To better understand how TaTPP11 relates to the development of wheat, we produced 35S::TaTPP11-7D transgenic Arabidopsis lines and assessed their levels of TaTPP11-7D expression to select three independent transgenic lines (OE1, OE2, and OE3) for subsequent analysis (Fig. 10B; Additional file 7: Figure S5). First, we observed the germination of the seeds and found there were no significant differences between transgenic and wild type lines (Fig. 10C, D). Next, we detected the phenotypes of the 35S::TaTPP11-7D transgenic Arabidopsis lines and that of the wild-type over various developmental stages. The TaTPP11-7D transgenic Arabidopsis seedlings grew vegetation for much longer, bolted and flowered later, and had a lower plant height compared to the wild type (Fig. 10E). We also analyzed the organs from both the Arabidopsis wild-type plants and transgenic lines, and did not find any significant differences in the organs of the transgenic and wild type varieties, including in the seeds, flowers, and siliques (Fig. 10E, F).

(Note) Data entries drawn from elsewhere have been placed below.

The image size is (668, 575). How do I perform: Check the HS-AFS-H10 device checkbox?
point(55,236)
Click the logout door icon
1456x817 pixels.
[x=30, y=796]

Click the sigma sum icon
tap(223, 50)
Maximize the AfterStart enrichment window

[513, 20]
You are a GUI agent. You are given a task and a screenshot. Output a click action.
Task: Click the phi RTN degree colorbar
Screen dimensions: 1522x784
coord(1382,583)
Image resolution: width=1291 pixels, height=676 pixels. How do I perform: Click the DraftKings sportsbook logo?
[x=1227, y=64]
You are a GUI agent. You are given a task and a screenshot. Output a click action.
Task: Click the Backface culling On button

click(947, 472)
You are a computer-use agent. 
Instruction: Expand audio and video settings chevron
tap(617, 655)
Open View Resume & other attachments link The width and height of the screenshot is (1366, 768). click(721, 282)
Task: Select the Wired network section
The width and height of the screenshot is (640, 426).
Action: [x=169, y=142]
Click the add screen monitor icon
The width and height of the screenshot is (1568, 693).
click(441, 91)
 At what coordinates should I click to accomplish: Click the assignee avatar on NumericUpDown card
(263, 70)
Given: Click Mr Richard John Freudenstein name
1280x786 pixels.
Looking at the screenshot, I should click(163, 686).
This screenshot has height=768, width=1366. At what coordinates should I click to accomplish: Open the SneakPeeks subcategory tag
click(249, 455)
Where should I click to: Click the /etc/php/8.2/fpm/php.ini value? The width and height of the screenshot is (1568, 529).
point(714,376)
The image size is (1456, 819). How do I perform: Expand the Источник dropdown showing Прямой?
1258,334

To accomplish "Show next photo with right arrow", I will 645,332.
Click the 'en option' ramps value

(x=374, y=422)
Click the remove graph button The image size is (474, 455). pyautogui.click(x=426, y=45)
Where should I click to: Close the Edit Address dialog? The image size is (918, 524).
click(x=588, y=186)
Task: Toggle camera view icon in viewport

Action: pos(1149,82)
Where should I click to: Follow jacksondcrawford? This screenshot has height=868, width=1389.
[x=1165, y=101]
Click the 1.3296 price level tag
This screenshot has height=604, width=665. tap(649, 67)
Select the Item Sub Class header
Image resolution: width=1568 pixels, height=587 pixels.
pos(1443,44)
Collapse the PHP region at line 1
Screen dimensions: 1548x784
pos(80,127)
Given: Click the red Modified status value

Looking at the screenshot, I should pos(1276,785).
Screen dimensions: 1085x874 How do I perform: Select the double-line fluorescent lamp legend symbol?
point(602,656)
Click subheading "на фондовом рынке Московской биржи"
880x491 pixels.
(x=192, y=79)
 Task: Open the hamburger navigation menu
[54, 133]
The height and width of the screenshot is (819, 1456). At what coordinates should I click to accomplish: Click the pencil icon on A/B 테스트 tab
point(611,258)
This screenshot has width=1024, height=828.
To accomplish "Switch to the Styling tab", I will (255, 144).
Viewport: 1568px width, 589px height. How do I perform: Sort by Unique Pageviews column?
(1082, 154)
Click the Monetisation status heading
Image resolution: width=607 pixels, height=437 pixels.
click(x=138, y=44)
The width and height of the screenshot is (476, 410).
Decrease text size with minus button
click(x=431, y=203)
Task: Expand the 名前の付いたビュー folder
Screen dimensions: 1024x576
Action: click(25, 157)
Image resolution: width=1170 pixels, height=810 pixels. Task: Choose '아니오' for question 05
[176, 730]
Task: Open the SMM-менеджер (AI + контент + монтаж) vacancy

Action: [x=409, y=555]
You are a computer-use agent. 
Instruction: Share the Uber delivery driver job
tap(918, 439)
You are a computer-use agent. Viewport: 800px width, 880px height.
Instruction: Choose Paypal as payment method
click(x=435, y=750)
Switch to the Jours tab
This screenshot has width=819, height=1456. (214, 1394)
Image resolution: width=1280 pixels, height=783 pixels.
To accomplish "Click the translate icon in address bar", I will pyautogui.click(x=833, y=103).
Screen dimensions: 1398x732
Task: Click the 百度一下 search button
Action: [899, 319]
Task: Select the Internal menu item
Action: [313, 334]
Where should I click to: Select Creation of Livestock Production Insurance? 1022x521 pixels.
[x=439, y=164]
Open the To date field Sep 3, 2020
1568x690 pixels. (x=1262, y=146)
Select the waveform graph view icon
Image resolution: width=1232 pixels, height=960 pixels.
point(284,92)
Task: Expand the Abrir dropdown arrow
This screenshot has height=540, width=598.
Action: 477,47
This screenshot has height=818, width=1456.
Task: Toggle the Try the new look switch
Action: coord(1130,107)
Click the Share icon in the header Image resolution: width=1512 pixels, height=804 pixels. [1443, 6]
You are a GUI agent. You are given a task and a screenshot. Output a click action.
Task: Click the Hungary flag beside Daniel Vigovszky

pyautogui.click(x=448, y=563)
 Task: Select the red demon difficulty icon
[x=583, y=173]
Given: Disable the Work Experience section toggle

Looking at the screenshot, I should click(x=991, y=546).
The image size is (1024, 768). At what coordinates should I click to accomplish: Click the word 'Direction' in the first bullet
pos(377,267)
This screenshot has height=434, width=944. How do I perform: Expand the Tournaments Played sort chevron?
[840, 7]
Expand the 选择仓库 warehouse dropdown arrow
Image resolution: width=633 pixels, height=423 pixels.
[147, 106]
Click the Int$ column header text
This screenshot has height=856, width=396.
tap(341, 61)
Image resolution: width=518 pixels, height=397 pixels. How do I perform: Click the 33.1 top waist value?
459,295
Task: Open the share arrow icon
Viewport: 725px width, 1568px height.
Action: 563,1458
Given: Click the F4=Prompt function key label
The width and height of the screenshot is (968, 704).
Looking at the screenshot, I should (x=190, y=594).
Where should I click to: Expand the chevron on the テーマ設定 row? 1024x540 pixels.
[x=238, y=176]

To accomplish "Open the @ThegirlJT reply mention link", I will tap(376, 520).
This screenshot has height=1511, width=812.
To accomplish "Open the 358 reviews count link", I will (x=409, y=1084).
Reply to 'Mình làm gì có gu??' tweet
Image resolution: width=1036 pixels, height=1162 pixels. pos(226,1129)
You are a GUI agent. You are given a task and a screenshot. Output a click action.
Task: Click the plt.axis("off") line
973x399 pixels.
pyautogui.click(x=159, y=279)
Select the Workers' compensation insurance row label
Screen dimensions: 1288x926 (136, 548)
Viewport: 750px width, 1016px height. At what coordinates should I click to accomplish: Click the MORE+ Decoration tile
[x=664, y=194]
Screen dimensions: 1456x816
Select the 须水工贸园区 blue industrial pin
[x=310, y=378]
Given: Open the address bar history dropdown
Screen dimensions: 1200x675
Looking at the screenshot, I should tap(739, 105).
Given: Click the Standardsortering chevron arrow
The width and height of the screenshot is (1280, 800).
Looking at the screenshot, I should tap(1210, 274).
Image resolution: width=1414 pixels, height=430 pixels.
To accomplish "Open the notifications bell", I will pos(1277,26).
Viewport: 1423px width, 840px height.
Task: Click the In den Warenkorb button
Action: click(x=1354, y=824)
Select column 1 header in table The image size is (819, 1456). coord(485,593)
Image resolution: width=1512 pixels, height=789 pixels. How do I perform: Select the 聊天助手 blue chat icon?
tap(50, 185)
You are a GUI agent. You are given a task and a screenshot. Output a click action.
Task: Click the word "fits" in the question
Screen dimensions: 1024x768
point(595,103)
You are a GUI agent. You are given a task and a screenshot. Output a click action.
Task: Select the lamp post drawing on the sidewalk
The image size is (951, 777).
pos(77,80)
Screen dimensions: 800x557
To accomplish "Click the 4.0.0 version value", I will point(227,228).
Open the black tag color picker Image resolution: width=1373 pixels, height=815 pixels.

We next assessed the drought tolerance of the wild type and transgenic plants to identify the role of TaTPP11 in plant drought stress. Both 35S::TaTPP11-7D transgenic plants and wild type plants were grown for three weeks in soil, after which they were not watered for 14 days. The plants were then watered for six days. Afterward, approximately 30% of wild type plants survived, while approximately 80–90% of the transgenic plants survived (Fig. 11A, B). Next, the trehalose contents of the wild type plants and the 35S::TaTPP11-7D transgenic plants were assayed, demonstrating that the trehalose levels in transgenic lines were significantly higher than in wild type plants (Fig. 11C). Additionally, we assessed other cellular processes impacted by drought stress conditions, paying particular attention to substances regulating osmosis. We observed increased levels of proline and soluble sugar, and decreased levels of malonaldehyde under drought stress conditions in transgenic lines (Fig. 11D-I). These results indicate that TaTPP11 overexpression in Arabidopsis might delay the development of plants, but could also increase the drought tolerance of transgenic varieties.